Data for analysis
+++

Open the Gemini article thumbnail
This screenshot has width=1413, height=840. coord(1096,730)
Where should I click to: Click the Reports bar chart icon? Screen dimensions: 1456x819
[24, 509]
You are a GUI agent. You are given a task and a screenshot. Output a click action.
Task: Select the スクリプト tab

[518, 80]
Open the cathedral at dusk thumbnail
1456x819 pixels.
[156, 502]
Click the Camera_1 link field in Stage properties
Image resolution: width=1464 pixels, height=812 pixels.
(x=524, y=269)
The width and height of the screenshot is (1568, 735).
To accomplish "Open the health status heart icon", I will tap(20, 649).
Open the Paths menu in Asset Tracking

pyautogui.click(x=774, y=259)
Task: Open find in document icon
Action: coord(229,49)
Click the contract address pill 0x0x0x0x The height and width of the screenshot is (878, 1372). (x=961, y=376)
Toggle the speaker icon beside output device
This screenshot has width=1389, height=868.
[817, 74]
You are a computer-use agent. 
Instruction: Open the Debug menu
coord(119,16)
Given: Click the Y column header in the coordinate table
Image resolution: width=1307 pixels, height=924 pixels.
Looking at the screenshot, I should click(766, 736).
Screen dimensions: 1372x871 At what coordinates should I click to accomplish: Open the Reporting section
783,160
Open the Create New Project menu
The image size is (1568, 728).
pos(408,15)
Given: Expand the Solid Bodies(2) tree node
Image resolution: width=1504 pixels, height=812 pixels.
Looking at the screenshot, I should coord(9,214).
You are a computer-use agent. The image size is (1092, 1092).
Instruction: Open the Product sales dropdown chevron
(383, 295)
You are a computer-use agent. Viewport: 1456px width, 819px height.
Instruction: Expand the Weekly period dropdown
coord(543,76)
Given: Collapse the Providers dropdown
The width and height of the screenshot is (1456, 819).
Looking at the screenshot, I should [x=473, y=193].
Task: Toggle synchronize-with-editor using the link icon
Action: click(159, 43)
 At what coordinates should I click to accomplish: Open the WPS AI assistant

+++

Exercise
Each entry above needs to be duplicated exactly.

Response to the task
Open the Gemini article thumbnail
This screenshot has width=1413, height=840. coord(1096,730)
Where should I click to: Click the Reports bar chart icon? Screen dimensions: 1456x819
[24, 509]
You are a GUI agent. You are given a task and a screenshot. Output a click action.
Task: Select the スクリプト tab

[518, 80]
Open the cathedral at dusk thumbnail
1456x819 pixels.
[156, 502]
Click the Camera_1 link field in Stage properties
Image resolution: width=1464 pixels, height=812 pixels.
(x=524, y=269)
The width and height of the screenshot is (1568, 735).
To accomplish "Open the health status heart icon", I will tap(20, 649).
Open the Paths menu in Asset Tracking

pyautogui.click(x=774, y=259)
Task: Open find in document icon
Action: coord(229,49)
Click the contract address pill 0x0x0x0x The height and width of the screenshot is (878, 1372). (x=961, y=376)
Toggle the speaker icon beside output device
This screenshot has width=1389, height=868.
[817, 74]
You are a computer-use agent. 
Instruction: Open the Debug menu
coord(119,16)
Given: Click the Y column header in the coordinate table
Image resolution: width=1307 pixels, height=924 pixels.
Looking at the screenshot, I should click(766, 736).
Screen dimensions: 1372x871 At what coordinates should I click to accomplish: Open the Reporting section
783,160
Open the Create New Project menu
The image size is (1568, 728).
pos(408,15)
Given: Expand the Solid Bodies(2) tree node
Image resolution: width=1504 pixels, height=812 pixels.
Looking at the screenshot, I should coord(9,214).
You are a computer-use agent. The image size is (1092, 1092).
Instruction: Open the Product sales dropdown chevron
(383, 295)
You are a computer-use agent. Viewport: 1456px width, 819px height.
Instruction: Expand the Weekly period dropdown
coord(543,76)
Given: Collapse the Providers dropdown
The width and height of the screenshot is (1456, 819).
Looking at the screenshot, I should [x=473, y=193].
Task: Toggle synchronize-with-editor using the link icon
Action: click(159, 43)
 At what coordinates should I click to accomplish: Open the WPS AI assistant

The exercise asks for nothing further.